- [TEXT SHOWN]
# # # # #

Pronounced ‘cheb-o-jen’ and often referred to as chebu jen, ceebu jën or simply tcheb, thiéboudienne is the quintessential Senegalese dish. Literally translating as ‘fish with rice’ in Wolof, Senegal’s national dish comes in all shapes and sizes with recipes and techniques varying from family to family. At its core: a piece of fried or grilled local white fish, fluffy seasoned rice and a flavour-rich tomato sauce, accompanied by a varying phalanx of steamed vegetables such as carrots, sweet potatoes, manioc, aubergine and a sweet-sour tamarind called dahkar.
Originating in the northern city of Saint-Louis, this hearty, inexpensive meal has become a mainstay of coastal Senegalese menus, while its meaty cousin, ceebu yapp, tends to be found further inland. Like with many traditional dishes, the best tcheb is often found in the smaller, shabbier, family-run restaurants where prices can be as low as 1,500 CFA ($2.65).
In the 1960s, Senegal exported almost a quarter of the world’s peanuts. Today that figure is around one percent, but the humble peanut still dominates Senegalese agriculture and is sold in bags and recycled bottles on nearly every street corner. No surprise, then, that it’s the principal ingredient in one of Senegal’s best-loved dishes: mafé.

# # # # #

- [DATA PROVIDED]
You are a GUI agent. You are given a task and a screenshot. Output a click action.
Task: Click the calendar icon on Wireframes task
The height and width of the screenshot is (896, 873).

# # # # #

- [YOUR TASK] Continue the text on Senegalese dishes that comes before the listing, starting after its final sentence.

- [OUTPUT]
Usually made with beef, but occasionally with lamb, chicken or vegetables, mafé is a spicy stew with a tomato and ground-peanut base. Served with rice, variants of mafé are common across West Africa, but the Senegalese version tends to be thicker, oilier and richer in flavour. It may not look much, but let your taste buds be the judge – at around 2,000 CFA ($3.5o), your wallet will be pretty pleased, too.
You smell a good BBQ before you see it and dibi is no different. The sizzling scent of smoked meat fills the air as lamb (and sometimes another meat) is seasoned and roasted on large, wood-fired grills, before being hacked to pieces and served in bite-sized chunks on grease-stained paper. Smothered with grilled onions in a tangy-mustard sauce and often accompanied with alokko (fried plantain), attieké (manioc couscous) or chips, dibi is the Senegalese equivalent of a Turkish kebab without all the salad nonsense.
Ordered by the kilo and served on large sharing platters with no knife or fork in sight, dibi is a favourite among groups of Senegalese, who either pick up a takeaway from their local dibiterie, or dine out at specialist dibi restaurants such as Seoul 2 and Xhorbi in Dakar, where a couple of kilos won’t exceed 6,000 CFA ($10).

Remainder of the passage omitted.